Taking public transport from Inhambane to Inhassoro, we already had gotten an idea of how slow transport in this country could be. On our trip to Inhambane, we only stopped once for a toilet break, but pulled over twice to help a broken down oncoming bus.
And our trip to Inhassoro was, indeed, slow. But there was enough to see. Besides the occasional chicken crossing the road (why?), we came across a soccer pitch with two large palm trees on it, saw a furniture manufacturer who used plastic bags as couch filling and hordes of kids jumping around enthusiastically while pumping water out of the ground.
To get a bus up north, we first had to get to Inhambane, some 20 kilometers from Tofo beach, from where we had to take a ferry across the lagoon to Maxixe (say ‘Mashish’), where buses would be going north. The actual ferry stopped working long ago and now the only boats doing the rounds appear to have come straight from Hong Kong harbor: narrow long boats seating 10 rows of four people.
On our ‘ferry’, three ‘sailors’ were wearing threadbare costumes most people wouldn’t want to be caught dead in. One had ‘TAHITI’ on his back, the other two suits read ‘VOADOR’.

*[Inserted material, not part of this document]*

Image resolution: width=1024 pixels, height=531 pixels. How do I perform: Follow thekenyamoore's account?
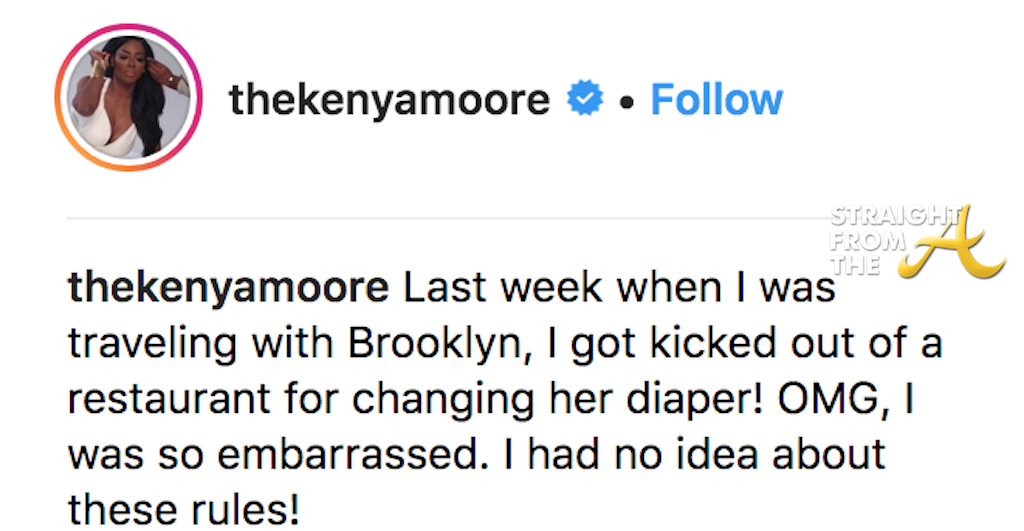(716, 100)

The state the harbor was in and, for that matter, the state of the country as a whole, reinforced the idea that, say, 50 to 100 years from now, nothing will be left of most of the African continent besides the occasional tourist hotspot, burnt out cars, mud huts and locals walking barefoot, drinking beer and smoking ganja.

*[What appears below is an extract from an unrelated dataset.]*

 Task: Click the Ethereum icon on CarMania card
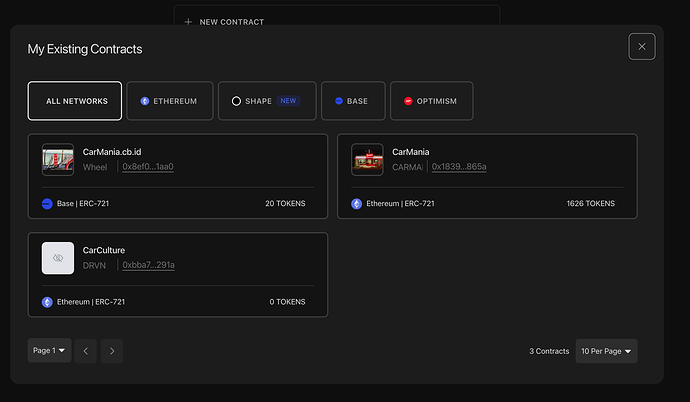pos(357,204)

Maxixe, relatively, is a happening place. The bus station was actually busy. Still, we waited for nearly three hours for our (large) bus to show up, before taking the first (small) bus that left for our destination.
In Inhassoro, we were picked up by Semia and John, who runs a lodge on the Inhassoro beach. In Inhambane we already thought we had entered paradise, at Inhassoro, we understood it could get even better.